E allora te lo dico (che fastidio!)
Se vuoi te lo ripeto (che fastidio!)
L’amico dell’amico senza invito che fa il figo, che fallito
Facciamoci una foto (che fastidio!)
Che fai tu di lavoro? (Faccio schifo!)
Scambiamoci il numero, ti scriverò
Ma sotto quel sorriso, dico
Che fastidio!
Che fastidio!
Che fastidio!
Che fastidio!
Facciamoci una foto (che fastidio!)
Che fai tu di lavoro? (Faccio schifo!)
Scambiamoci il numero, ti scriverò
Ma sotto quel sorriso, dico
Io non so più cos’è normale
O un’allucinazione
Se sono matta io
Se sono matta io
Se sono matta io
Se sono matta io
Se sono matta io
Se sono matta!
Nonostante i corsi di meditazione
Di respirazione
Non posso sopportare
Gli arrivisti e i “giornalisti perbenisti” (che fastidio!)
E poi i tronisti presentati come artisti (che fastidio!)
Oppure l’inno nazionale al piano bar
Gli F24, lo spam
Che fastidio! Che fastidio!
Che fastidio!
Io non so più cos’è normale
Ma sono matta io
Ma sono matta io
Ma sono matta

Il significato

«È un brano sicuramente nel mio stile: un po’ provocatorio, pungente, ma autoironico perché parlo delle mie abitudini».
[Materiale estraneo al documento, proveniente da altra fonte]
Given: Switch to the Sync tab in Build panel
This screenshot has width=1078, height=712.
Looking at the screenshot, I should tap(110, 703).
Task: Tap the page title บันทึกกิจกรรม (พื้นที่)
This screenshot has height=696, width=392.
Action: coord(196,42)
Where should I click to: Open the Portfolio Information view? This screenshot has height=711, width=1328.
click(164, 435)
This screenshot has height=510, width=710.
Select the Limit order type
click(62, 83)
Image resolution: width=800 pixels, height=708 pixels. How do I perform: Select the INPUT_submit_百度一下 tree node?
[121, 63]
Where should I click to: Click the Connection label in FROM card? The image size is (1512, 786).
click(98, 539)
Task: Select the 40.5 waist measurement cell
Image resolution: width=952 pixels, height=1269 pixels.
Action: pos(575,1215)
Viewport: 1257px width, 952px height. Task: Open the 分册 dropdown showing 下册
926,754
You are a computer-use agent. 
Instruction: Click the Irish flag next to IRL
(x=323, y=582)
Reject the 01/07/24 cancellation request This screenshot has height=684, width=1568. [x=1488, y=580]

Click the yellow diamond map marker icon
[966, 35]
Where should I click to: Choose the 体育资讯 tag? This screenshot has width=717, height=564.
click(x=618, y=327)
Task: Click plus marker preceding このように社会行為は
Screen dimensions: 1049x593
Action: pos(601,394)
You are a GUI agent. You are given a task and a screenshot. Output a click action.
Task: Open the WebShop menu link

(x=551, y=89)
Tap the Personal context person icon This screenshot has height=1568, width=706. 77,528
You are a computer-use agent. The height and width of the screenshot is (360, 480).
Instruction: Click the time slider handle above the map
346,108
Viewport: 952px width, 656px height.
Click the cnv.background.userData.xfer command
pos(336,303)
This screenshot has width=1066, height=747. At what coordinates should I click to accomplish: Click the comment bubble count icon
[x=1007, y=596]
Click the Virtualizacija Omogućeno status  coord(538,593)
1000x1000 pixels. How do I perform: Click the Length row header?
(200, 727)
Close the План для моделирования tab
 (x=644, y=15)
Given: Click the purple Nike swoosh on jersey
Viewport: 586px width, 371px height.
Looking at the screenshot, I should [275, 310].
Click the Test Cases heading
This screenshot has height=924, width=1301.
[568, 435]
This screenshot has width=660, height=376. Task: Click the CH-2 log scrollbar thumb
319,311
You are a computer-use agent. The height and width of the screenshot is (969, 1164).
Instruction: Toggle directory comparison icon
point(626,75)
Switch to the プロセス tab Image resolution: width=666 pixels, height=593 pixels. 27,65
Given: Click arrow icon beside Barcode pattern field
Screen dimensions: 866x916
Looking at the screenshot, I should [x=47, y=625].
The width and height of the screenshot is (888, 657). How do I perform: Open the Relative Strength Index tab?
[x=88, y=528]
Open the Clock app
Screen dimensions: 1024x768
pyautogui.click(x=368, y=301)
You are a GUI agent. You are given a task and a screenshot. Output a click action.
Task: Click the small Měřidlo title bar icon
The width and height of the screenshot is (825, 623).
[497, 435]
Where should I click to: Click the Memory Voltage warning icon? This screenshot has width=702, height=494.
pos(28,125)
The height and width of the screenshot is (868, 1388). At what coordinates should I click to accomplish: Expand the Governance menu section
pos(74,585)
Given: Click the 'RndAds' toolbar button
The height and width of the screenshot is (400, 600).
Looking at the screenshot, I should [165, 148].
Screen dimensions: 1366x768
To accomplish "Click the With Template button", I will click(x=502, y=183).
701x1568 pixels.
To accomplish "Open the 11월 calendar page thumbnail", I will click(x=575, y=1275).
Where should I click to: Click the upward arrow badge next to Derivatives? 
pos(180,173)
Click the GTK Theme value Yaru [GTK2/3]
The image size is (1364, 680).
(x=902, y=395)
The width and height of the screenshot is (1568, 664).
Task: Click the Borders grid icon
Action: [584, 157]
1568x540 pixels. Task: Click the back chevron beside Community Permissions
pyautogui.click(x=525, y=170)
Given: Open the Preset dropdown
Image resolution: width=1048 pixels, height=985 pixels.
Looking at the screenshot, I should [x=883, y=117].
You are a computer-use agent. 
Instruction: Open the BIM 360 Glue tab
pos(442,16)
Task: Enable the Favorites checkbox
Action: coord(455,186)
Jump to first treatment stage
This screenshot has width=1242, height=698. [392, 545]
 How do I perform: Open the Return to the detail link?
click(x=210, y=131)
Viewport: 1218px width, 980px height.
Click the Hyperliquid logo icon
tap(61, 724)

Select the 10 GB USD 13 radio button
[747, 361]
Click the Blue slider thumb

Così ha raccontato la sua canzone Ditonellapiaga a “TV Sorrisi e Canzoni” centrando esattamente il punto. “Che fastidio” è un inno contro il perbenismo, contro i dettami odierni della società e sprizza energia da tutti i pori. Il brano ha un ritmo elettropop divertente e incalzante che farà battere i piedi a terra di tutti gli ospiti presenti all’Ariston. Il testo critica simpaticamente tutte le cose che provocano fastidio all’artista che non risparmia proprio niente e nessuno: Milano, Roma, l’America, la politica, il pilates e l’oroscopo, tutti elementi che contribuiscono anche a farci conoscere meglio Margherita che in questa edizione di Sanremo vorrà dire la sua. Divertendosi.